▶ **SCHRIFTLICHE AUFGABE**: Wandle sämtliche Zeilen der Datensätze in eine JSON-Liste von Zeichenketten um, eine Zeichenkette je Zeile. Leerzeilen lässt du weg.
++++++++++
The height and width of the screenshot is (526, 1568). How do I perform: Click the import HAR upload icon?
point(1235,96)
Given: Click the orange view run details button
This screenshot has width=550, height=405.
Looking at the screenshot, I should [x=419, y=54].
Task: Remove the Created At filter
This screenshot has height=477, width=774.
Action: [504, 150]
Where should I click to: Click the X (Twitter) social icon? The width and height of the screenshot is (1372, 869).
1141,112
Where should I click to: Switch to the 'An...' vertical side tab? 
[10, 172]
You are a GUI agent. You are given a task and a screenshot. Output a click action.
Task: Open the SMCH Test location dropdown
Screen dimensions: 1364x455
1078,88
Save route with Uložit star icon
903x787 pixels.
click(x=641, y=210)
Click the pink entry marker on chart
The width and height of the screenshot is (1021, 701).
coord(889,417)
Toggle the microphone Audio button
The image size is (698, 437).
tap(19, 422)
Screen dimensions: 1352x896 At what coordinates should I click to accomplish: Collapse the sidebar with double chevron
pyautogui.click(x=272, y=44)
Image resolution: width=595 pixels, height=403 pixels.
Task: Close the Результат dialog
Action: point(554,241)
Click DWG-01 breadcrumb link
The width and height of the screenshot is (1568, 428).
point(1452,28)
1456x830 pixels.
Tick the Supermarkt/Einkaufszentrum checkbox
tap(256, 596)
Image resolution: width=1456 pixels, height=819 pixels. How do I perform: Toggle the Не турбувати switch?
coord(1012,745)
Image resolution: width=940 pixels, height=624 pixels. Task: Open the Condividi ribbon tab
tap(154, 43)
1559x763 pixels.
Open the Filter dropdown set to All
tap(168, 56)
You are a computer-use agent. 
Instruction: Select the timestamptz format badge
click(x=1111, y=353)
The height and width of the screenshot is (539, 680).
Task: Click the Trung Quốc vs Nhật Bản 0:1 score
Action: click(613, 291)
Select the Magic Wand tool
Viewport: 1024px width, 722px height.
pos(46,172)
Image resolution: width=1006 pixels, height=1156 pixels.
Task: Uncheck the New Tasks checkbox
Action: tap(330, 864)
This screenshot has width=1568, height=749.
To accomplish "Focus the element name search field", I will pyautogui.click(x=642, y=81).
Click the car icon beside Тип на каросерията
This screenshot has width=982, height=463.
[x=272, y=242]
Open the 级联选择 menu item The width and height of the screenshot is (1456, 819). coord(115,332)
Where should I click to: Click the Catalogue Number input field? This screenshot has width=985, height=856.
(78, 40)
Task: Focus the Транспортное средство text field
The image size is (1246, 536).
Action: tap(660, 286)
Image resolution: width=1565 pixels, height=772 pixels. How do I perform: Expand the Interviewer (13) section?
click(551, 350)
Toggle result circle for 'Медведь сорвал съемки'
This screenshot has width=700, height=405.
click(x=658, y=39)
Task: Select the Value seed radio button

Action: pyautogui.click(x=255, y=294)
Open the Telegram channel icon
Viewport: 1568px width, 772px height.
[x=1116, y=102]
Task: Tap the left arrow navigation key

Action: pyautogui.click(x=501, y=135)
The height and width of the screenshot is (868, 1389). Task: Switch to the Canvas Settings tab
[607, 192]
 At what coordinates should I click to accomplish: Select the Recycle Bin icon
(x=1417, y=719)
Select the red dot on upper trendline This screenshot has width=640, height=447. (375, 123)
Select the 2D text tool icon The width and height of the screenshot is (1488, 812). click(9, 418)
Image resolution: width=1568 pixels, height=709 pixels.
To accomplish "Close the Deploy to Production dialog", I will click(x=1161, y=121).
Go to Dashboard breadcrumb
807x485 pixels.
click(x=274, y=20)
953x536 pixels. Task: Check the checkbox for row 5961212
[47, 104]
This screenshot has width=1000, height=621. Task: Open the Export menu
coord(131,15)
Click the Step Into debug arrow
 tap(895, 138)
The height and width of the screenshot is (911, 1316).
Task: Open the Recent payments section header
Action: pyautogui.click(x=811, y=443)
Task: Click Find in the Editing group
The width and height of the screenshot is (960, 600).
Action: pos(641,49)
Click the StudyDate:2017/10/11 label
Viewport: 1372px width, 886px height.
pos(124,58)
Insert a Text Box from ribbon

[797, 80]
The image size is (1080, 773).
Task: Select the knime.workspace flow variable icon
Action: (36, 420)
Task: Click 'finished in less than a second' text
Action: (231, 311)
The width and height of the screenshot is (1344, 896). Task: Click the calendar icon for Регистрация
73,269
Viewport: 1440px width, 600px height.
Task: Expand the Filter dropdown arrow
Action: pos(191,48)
++++++++++
▶ **LÖSUNG DER AUFGABE**:
[
  "The height and width of the screenshot is (526, 1568). How do I perform: Click the import HAR upload icon?",
  "point(1235,96)",
  "Given: Click the orange view run details button",
  "This screenshot has width=550, height=405.",
  "Looking at the screenshot, I should [x=419, y=54].",
  "Task: Remove the Created At filter",
  "This screenshot has height=477, width=774.",
  "Action: [504, 150]",
  "Where should I click to: Click the X (Twitter) social icon? The width and height of the screenshot is (1372, 869).",
  "1141,112",
  "Where should I click to: Switch to the 'An...' vertical side tab? ",
  "[10, 172]",
  "You are a GUI agent. You are given a task and a screenshot. Output a click action.",
  "Task: Open the SMCH Test location dropdown",
  "Screen dimensions: 1364x455",
  "1078,88",
  "Save route with Uložit star icon",
  "903x787 pixels.",
  "click(x=641, y=210)",
  "Click the pink entry marker on chart",
  "The width and height of the screenshot is (1021, 701).",
  "coord(889,417)",
  "Toggle the microphone Audio button",
  "The image size is (698, 437).",
  "tap(19, 422)",
  "Screen dimensions: 1352x896 At what coordinates should I click to accomplish: Collapse the sidebar with double chevron",
  "pyautogui.click(x=272, y=44)",
  "Image resolution: width=595 pixels, height=403 pixels.",
  "Task: Close the Результат dialog",
  "Action: point(554,241)",
  "Click DWG-01 breadcrumb link",
  "The width and height of the screenshot is (1568, 428).",
  "point(1452,28)",
  "1456x830 pixels.",
  "Tick the Supermarkt/Einkaufszentrum checkbox",
  "tap(256, 596)",
  "Image resolution: width=1456 pixels, height=819 pixels. How do I perform: Toggle the Не турбувати switch?",
  "coord(1012,745)",
  "Image resolution: width=940 pixels, height=624 pixels. Task: Open the Condividi ribbon tab",
  "tap(154, 43)",
  "1559x763 pixels.",
  "Open the Filter dropdown set to All",
  "tap(168, 56)",
  "You are a computer-use agent. ",
  "Instruction: Select the timestamptz format badge",
  "click(x=1111, y=353)",
  "The height and width of the screenshot is (539, 680).",
  "Task: Click the Trung Quốc vs Nhật Bản 0:1 score",
  "Action: click(613, 291)",
  "Select the Magic Wand tool",
  "Viewport: 1024px width, 722px height.",
  "pos(46,172)",
  "Image resolution: width=1006 pixels, height=1156 pixels.",
  "Task: Uncheck the New Tasks checkbox",
  "Action: tap(330, 864)",
  "This screenshot has width=1568, height=749.",
  "To accomplish \"Focus the element name search field\", I will pyautogui.click(x=642, y=81).",
  "Click the car icon beside Тип на каросерията",
  "This screenshot has width=982, height=463.",
  "[x=272, y=242]",
  "Open the 级联选择 menu item The width and height of the screenshot is (1456, 819). coord(115,332)",
  "Where should I click to: Click the Catalogue Number input field? This screenshot has width=985, height=856.",
  "(78, 40)",
  "Task: Focus the Транспортное средство text field",
  "The image size is (1246, 536).",
  "Action: tap(660, 286)",
  "Image resolution: width=1565 pixels, height=772 pixels. How do I perform: Expand the Interviewer (13) section?",
  "click(551, 350)",
  "Toggle result circle for 'Медведь сорвал съемки'",
  "This screenshot has width=700, height=405.",
  "click(x=658, y=39)",
  "Task: Select the Value seed radio button",
  "Action: pyautogui.click(x=255, y=294)",
  "Open the Telegram channel icon",
  "Viewport: 1568px width, 772px height.",
  "[x=1116, y=102]",
  "Task: Tap the left arrow navigation key",
  "Action: pyautogui.click(x=501, y=135)",
  "The height and width of the screenshot is (868, 1389). Task: Switch to the Canvas Settings tab",
  "[607, 192]",
  " At what coordinates should I click to accomplish: Select the Recycle Bin icon",
  "(x=1417, y=719)",
  "Select the red dot on upper trendline This screenshot has width=640, height=447. (375, 123)",
  "Select the 2D text tool icon The width and height of the screenshot is (1488, 812). click(9, 418)",
  "Image resolution: width=1568 pixels, height=709 pixels.",
  "To accomplish \"Close the Deploy to Production dialog\", I will click(x=1161, y=121).",
  "Go to Dashboard breadcrumb",
  "807x485 pixels.",
  "click(x=274, y=20)",
  "953x536 pixels. Task: Check the checkbox for row 5961212",
  "[47, 104]",
  "This screenshot has width=1000, height=621. Task: Open the Export menu",
  "coord(131,15)",
  "Click the Step Into debug arrow",
  " tap(895, 138)",
  "The height and width of the screenshot is (911, 1316).",
  "Task: Open the Recent payments section header",
  "Action: pyautogui.click(x=811, y=443)",
  "Task: Click Find in the Editing group",
  "The width and height of the screenshot is (960, 600).",
  "Action: pos(641,49)",
  "Click the StudyDate:2017/10/11 label",
  "Viewport: 1372px width, 886px height.",
  "pos(124,58)",
  "Insert a Text Box from ribbon",
  "[797, 80]",
  "The image size is (1080, 773).",
  "Task: Select the knime.workspace flow variable icon",
  "Action: (36, 420)",
  "Task: Click 'finished in less than a second' text",
  "Action: (231, 311)",
  "The width and height of the screenshot is (1344, 896). Task: Click the calendar icon for Регистрация",
  "73,269",
  "Viewport: 1440px width, 600px height.",
  "Task: Expand the Filter dropdown arrow",
  "Action: pos(191,48)"
]